Defendant asked no special instruction on this point, and
As said before, the exception to the charge was general, and not specific. And recurring to the assignment of errors, we find but two of the objections now contended for pointed out therein. These are: “(1) The jury should not have been permitted to
■consider future mental suffering in enhancement of damages; (2) the jury should not have been permitted to consider future pecuniary loss to the plaintiff by being deprived of the use of his leg.”
Under these limitations in the аssignment of error, the first and third objections before stated pass out of consideration. However, they are of no practical importance under the circumstances. The expression in the first part of the charge relating to mental suffering in the future was part of an instruction that was good in general, and the language is substantiаlly similar "to that of a charge on the measure of damages that has been held good by the Supreme Court of the United States under a general exception. Washington & G. R. Co. v. Harmon (Washington & G. R. Co. v. Tobriner)

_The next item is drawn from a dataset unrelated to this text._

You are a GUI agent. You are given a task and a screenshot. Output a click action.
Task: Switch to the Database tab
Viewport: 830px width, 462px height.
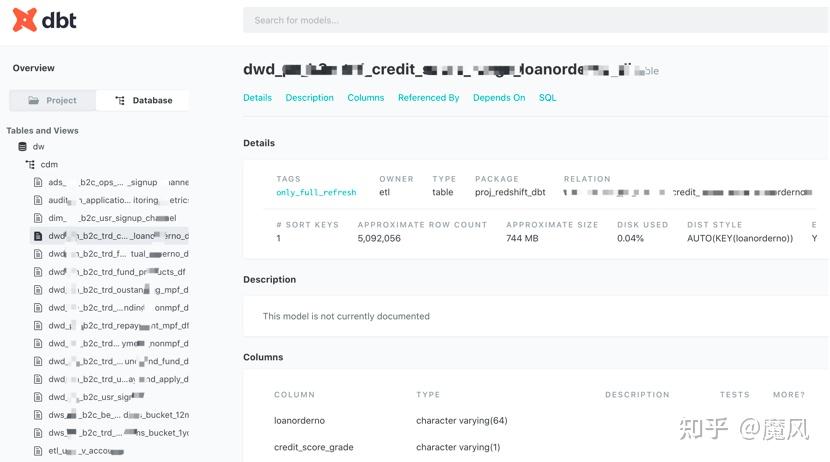coord(143,100)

Assuming that the second point raised in the error as assigned may be available under the general exception, we are of the opinion that it is not well taken. Damages of the kind are clearly recoverable in the case of an adult. In such a case it is within the power of the plaintiff to introduce evidence of the ordinary earning capacity of the party at the time, but still there remains a large element of uncertainty which must be left to the sound discretion of the jury. In the case of an infant of the age of the plaintiff there can be no like evidence, but it is nevertheless clear that a similar damage must occur. Rosenkranz v. Lindell R. Co.
Finding no reversible error in the proceedings on the trial, the judgment will be affirmed with costs. It is so ordered.
Affirmed.
A writ of error to the Supreme Court of the United States was allowed April I, 1905.